今回は、94 次元の記述子から、pLogS(連続値)を予測するモデルとなっています。データサイズ はトレーニングデータ 1,200、テストデータ 94 なのでとても小さいです。大体の目安ですが、10,000 データ以上の場合、深層学習は力を発揮します。
最初のポイントは、データを Tensor 型にするところです。PyTorch は基本的にデータを Tensor 型にしないと計算してくれないので、Numpy のフレームから変更する必要があります。また、PyTorch では int 型や float64 型などは学習に用いることができないので、float() で float32 型にしてあげます。説明変数(X)と目的変数(y)を一つの DataFrame にまとめてから、バッチを作成する関数である DataLoader に入力します。ここでバッチサイズを決めます。バッチサイズは大雑把ですが、データ数にルートを取った値ぐらいを試すのがちょうど良い気がします(データ数が数マンだったら 256 ぐらい、といった感じ)。

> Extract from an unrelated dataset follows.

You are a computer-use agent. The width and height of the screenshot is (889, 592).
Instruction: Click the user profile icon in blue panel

深層学習モデルのクラスは、 __init__ と forward から構成されます。__init__ にモデルで使う全結合層や畳み込み層などを定義します。__init__ に super などがついている場合もありますが、少し古い書き方だそうで、基本的に今回の例のようなシンプルな書き方で問題ありません。forward で関数を組み合わせて、モデルの形状を定義します。今回は batch normalization と活性化関数(ReLU)を挟んだ、二層の全結合層モデルとなっています。データサイズが少ない(20,000 以下ぐらい?)場合は、モデルを複雑にしても予測精度は向上しない気がします。今回は回帰問題なので出力層はそのままですが、判別問題の場合は、各クラスの確率を出力したいので、ソフトマックス関数を追加することを忘れないようにしましょう。

モデルのインスタンスと最適化関数、損失関数を定義します。最適化関数は SGD でも良いのですが、とりあえずよく使われている Adam を今回は採用します。model.parameters() はおまじないとして、入力を忘れないようにして下さい。学習率(lr)は、データサイズが大きい場合に小さくすると良いです。1e-4 をとりあえず試して見るのが良いかもしれません。損失関数は平均二乗誤差を用います。判別問題の場合はクロスエントロピーを用いて下さい。

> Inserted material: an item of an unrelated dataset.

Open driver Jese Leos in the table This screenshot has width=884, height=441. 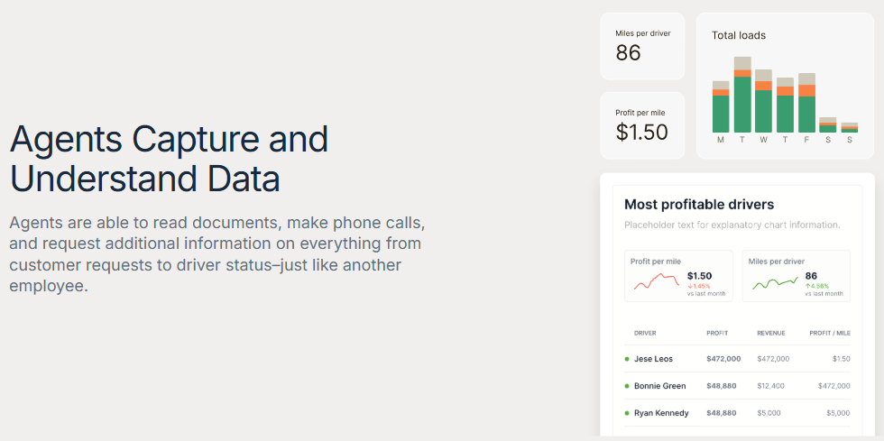coord(653,359)
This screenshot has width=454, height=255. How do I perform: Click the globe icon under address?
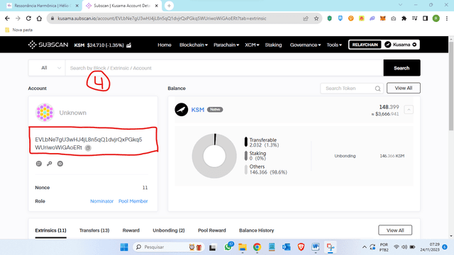click(39, 164)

いよいよモデルの学習です。エポック数は本当は early stopping を実装して決めるべきなのですが、今回は適当に 20 に設定します。定義した DataLoader から for 文でデータを取り出します。モデルのインスタンスにデータを入力して予測値を算出し、誤差を算出します。その後に、誤差逆伝播法を実行します。勾配の初期化、誤差逆伝播の具体的な計算、最適化関数のパラメータ更新などを行っているそうですが、ここもまずはおまじないということで良いでしょう。

モデルの学習が出来たら、推論を行います。折角学習した重みに変更を加えたくないので、model.eval() と torch.no_grad() を両方実行します。計算方法は学習時と基本的に同じですが、誤差逆伝播法は当然行いません。予測値を、torch.cat を使って保存していきます。

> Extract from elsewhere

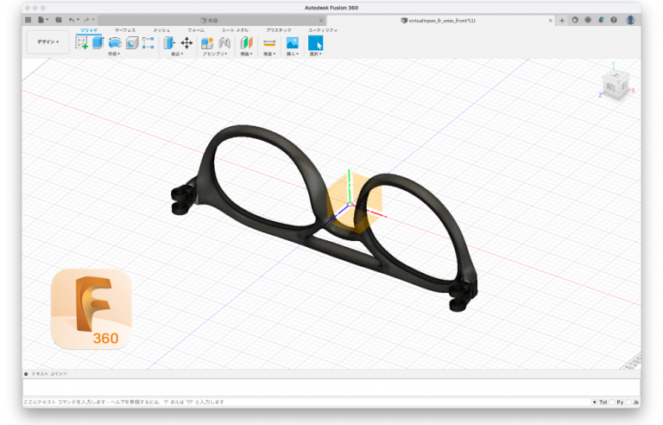
Task: Select the Js radio button
Action: [x=629, y=403]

出力値の R2 を計算してみます。Tensor 型から NumPy 型に変換しますが、勾配の学習に用いた Tensor は、一度 detach() を挟む必要があります。とりあえずつけてから numpy() を実行するようにしておくとエラーが起きにくいと思います。

シード値をつけていないので、多少ズレはあるのですが、R2 は大体 0.88 前後と、適当に組んだ割にはまあまあ良い値となりました。

保存したモデルの読み込みは以下の通りです。

# モデルの読み込み
loaded_model = Model()
loaded_model.load_state_dict(torch.load("../model/nn_model.pth"))

モデル構築に用いたクラスを読み込み、そこに学習したモデルの重みを入れるイメージです。

今回のコードは CPU で実行しました。GPU に対応させる場合は、バッチのデータとモデルに cpu() を追加して下さい。また、用いる GPU のバージョンに対応した PyTorch が適切にインストールされているかも注意点です。

最低限の内容ですが、とりあえず動かしたい、という場合の参考になれば幸いです。